After the interview, Maxwell wrote in a story for his station that he received a voicemail from Rabine’s spokesman, Travis Akin, who sought to retract the candidate’s claims of thousands of deaths directly attributable to vaccines. “I think we are walking that back,” Akin said, according to Maxwell’s story.

On Monday, Akin confirmed that he told Maxwell the campaign was walking back Rabine’s comments about vaccines causing deaths.

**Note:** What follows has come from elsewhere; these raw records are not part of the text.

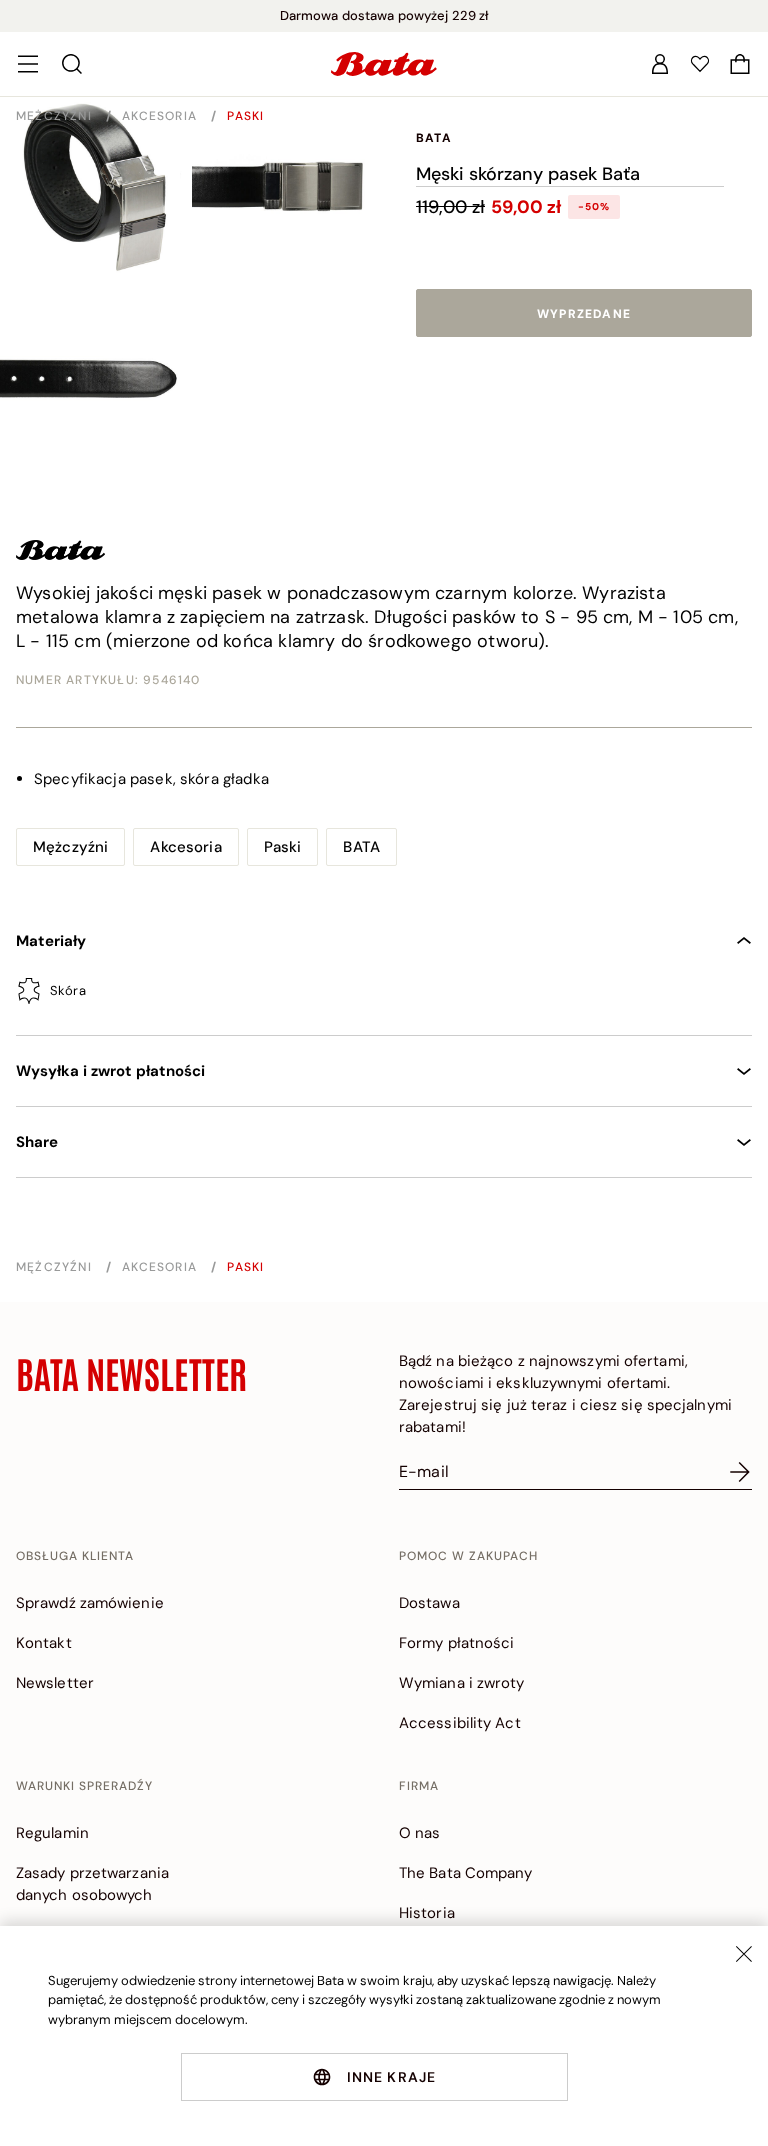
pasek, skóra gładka (151, 779)
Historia (427, 1913)
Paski (245, 116)
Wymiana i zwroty (462, 1683)
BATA (434, 138)
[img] (384, 994)
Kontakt (44, 1643)
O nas (420, 1833)
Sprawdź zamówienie (90, 1603)
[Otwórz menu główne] (28, 64)
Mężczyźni (56, 116)
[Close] (744, 1954)
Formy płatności (457, 1643)
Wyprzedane (584, 314)
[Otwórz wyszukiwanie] (72, 64)
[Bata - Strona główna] (384, 64)
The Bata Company (466, 1873)
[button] (740, 64)
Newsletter (55, 1683)
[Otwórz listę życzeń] (700, 64)
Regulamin (52, 1833)
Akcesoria (161, 116)
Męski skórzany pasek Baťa (528, 174)
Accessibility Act (460, 1723)
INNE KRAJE (392, 2077)
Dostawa (429, 1603)
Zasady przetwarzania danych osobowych (92, 1884)
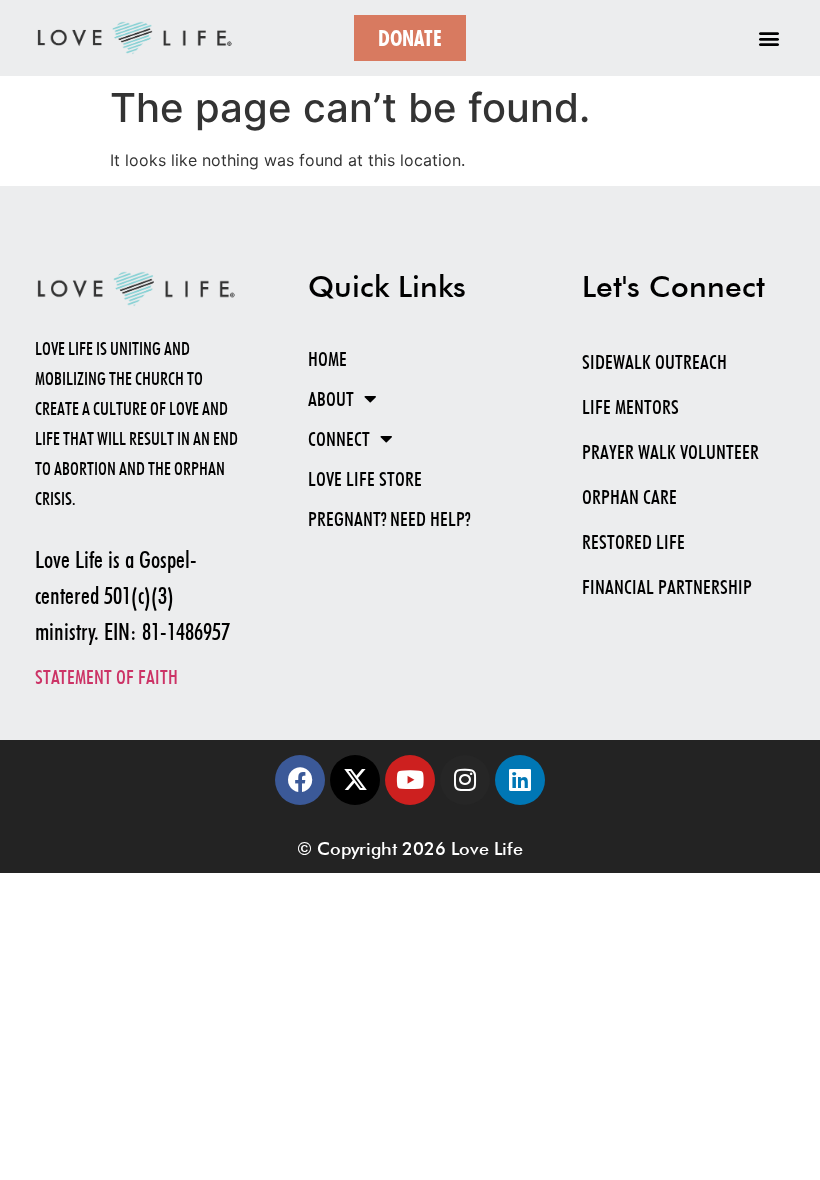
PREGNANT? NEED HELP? (389, 519)
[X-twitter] (355, 780)
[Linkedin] (520, 780)
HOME (327, 359)
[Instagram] (465, 780)
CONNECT (339, 439)
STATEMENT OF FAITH (106, 677)
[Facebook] (300, 780)
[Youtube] (410, 780)
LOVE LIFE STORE (365, 479)
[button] (768, 38)
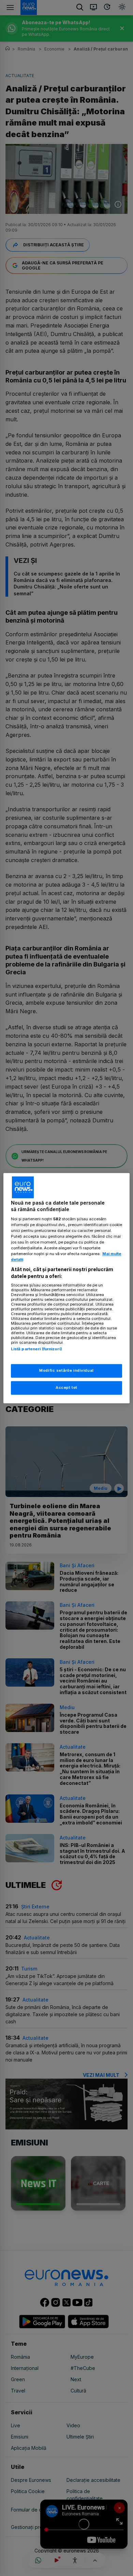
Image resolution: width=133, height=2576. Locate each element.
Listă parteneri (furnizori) (36, 1349)
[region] (66, 1288)
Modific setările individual (66, 1370)
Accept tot (66, 1387)
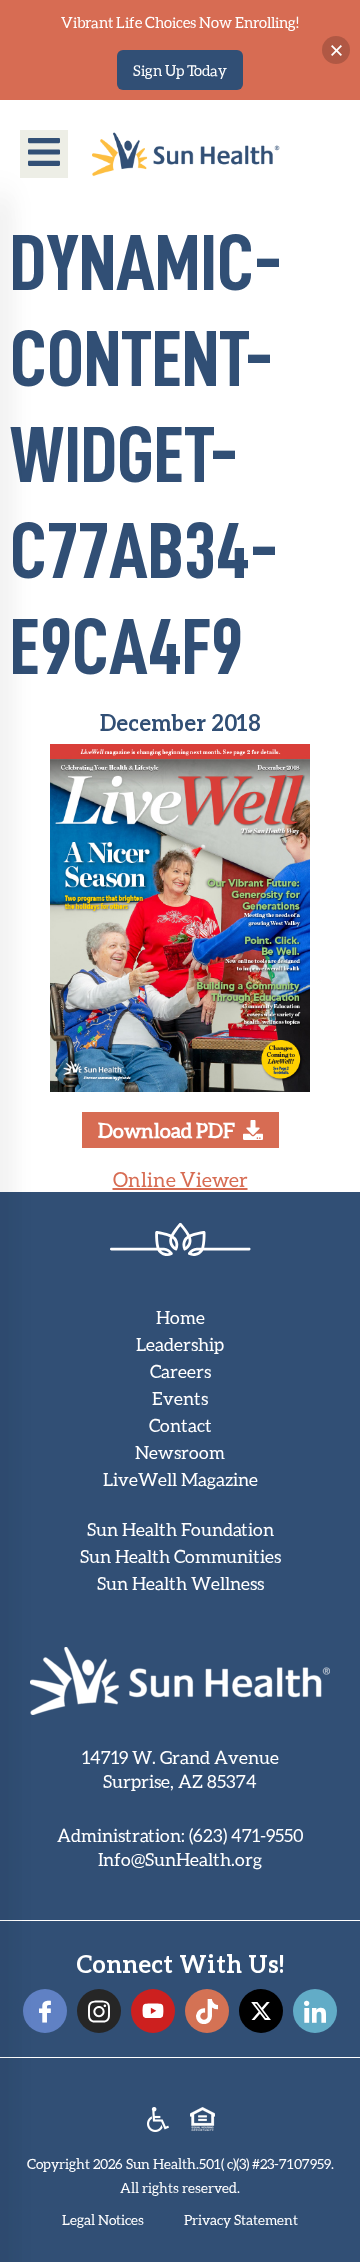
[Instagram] (99, 2011)
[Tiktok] (207, 2011)
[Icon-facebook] (45, 2011)
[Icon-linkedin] (315, 2011)
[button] (44, 154)
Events (180, 1398)
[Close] (336, 50)
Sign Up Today (180, 70)
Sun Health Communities (180, 1556)
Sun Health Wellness (180, 1583)
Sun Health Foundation (180, 1529)
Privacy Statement (241, 2219)
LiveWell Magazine (180, 1479)
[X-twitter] (261, 2011)
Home (180, 1317)
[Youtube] (153, 2011)
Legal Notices (103, 2219)
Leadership (180, 1344)
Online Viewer (180, 1179)
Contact (180, 1425)
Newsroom (180, 1452)
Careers (180, 1371)
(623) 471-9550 (246, 1835)
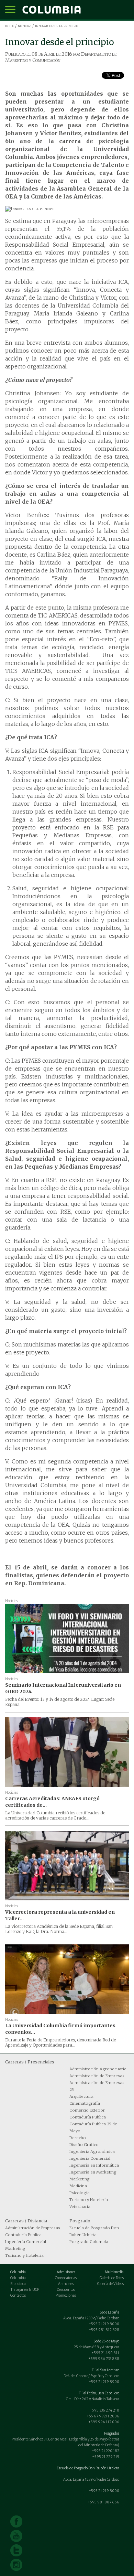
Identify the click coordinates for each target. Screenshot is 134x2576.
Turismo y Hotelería (88, 2199)
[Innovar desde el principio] (67, 209)
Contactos (18, 2295)
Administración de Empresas (96, 2075)
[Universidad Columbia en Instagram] (16, 2565)
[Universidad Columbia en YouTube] (16, 2536)
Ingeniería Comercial (89, 2158)
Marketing (79, 2179)
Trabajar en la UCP (24, 2289)
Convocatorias (66, 2278)
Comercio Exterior (87, 2110)
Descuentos (66, 2289)
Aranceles (66, 2284)
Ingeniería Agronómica (92, 2151)
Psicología (79, 2192)
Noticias (11, 1601)
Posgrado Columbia (88, 2241)
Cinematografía (84, 2103)
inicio (9, 25)
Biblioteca (18, 2284)
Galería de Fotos (112, 2278)
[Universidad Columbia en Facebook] (16, 2521)
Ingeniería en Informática (94, 2165)
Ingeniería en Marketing (92, 2172)
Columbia (18, 2278)
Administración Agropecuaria (97, 2069)
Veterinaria (79, 2206)
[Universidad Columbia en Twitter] (16, 2550)
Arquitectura (81, 2096)
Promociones (66, 2295)
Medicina (78, 2185)
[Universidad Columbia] (51, 9)
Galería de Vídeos (110, 2284)
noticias (24, 25)
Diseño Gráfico (84, 2144)
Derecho (77, 2137)
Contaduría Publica (87, 2117)
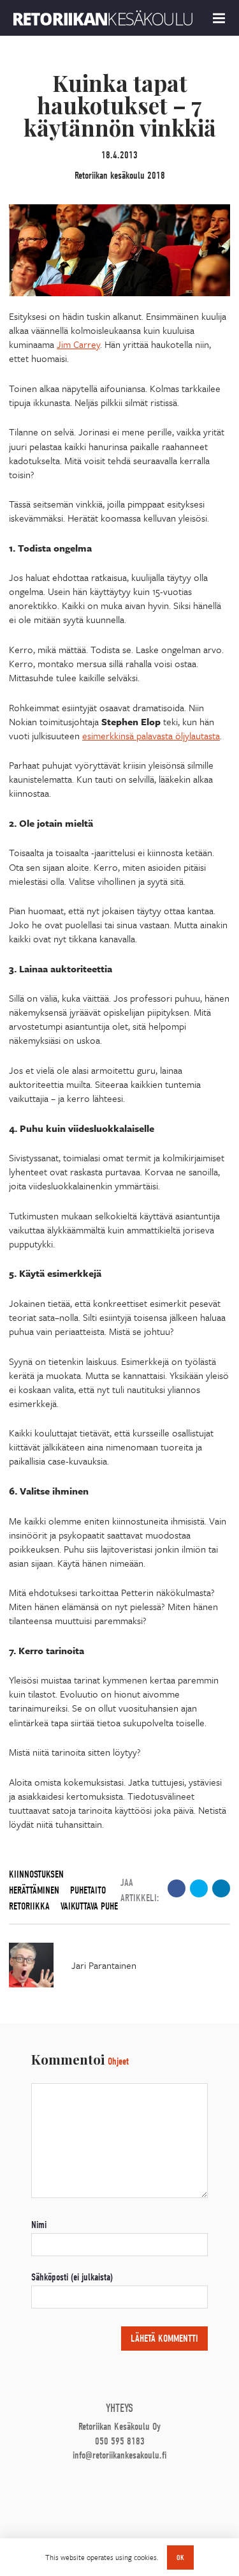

“We’re saying that they could be (due to the vaccine) but that we should take a look at it and using due diligence to follow up,” Akin said. “We want to be factual, and the sourcing that we used just presented a number and didn’t definitively say they were vaccine-related deaths.”

States are reporting increasing COVID-19 deaths among the unvaccinated, including preliminary reports showing 99.5% of people who died due to COVID-19 in Texas from Feb. 8 to July 14 were unvaccinated. Rabine was asked if such deaths were preventable.

“I can’t tell you if they are. All I can tell you is the stuff, the data I’m getting, shows that there’s been anywhere from 5,900 deaths attributed to this to 8,000, right? What the real number is, I don’t know,” Rabine said.

Asked if he was suggesting that the vaccine was killing people, Rabine said, “I’m suggesting that after taking the vaccine, within a short period of time, people died for no other reason that they can say.”

Though Rabine was not asked if he had been vaccinated in the interview, Akin said Monday that the candidate previously had COVID-19, “so since he has the antibodies, he has decided not to get the vaccine.”

According to guidance from the CDC, people should be vaccinated regardless of whether they have had COVID-19 in the past. The CDC said experts do not know how long unvaccinated people are protected from getting sick again once they’ve had COVID-19.

Rabine also again refused to reject Trump’s false claims that the 2020 presidential election was stolen, echoing comments he made to the Tribune when he announced his candidacy in March.

“I don’t claim and will never claim that I’m an expert enough to understand how many votes were stolen,” he said.

He later added he had not seen any evidence of vote fraud, “but if it was one, two or 10,000, boy that should be investigated thoroughly.”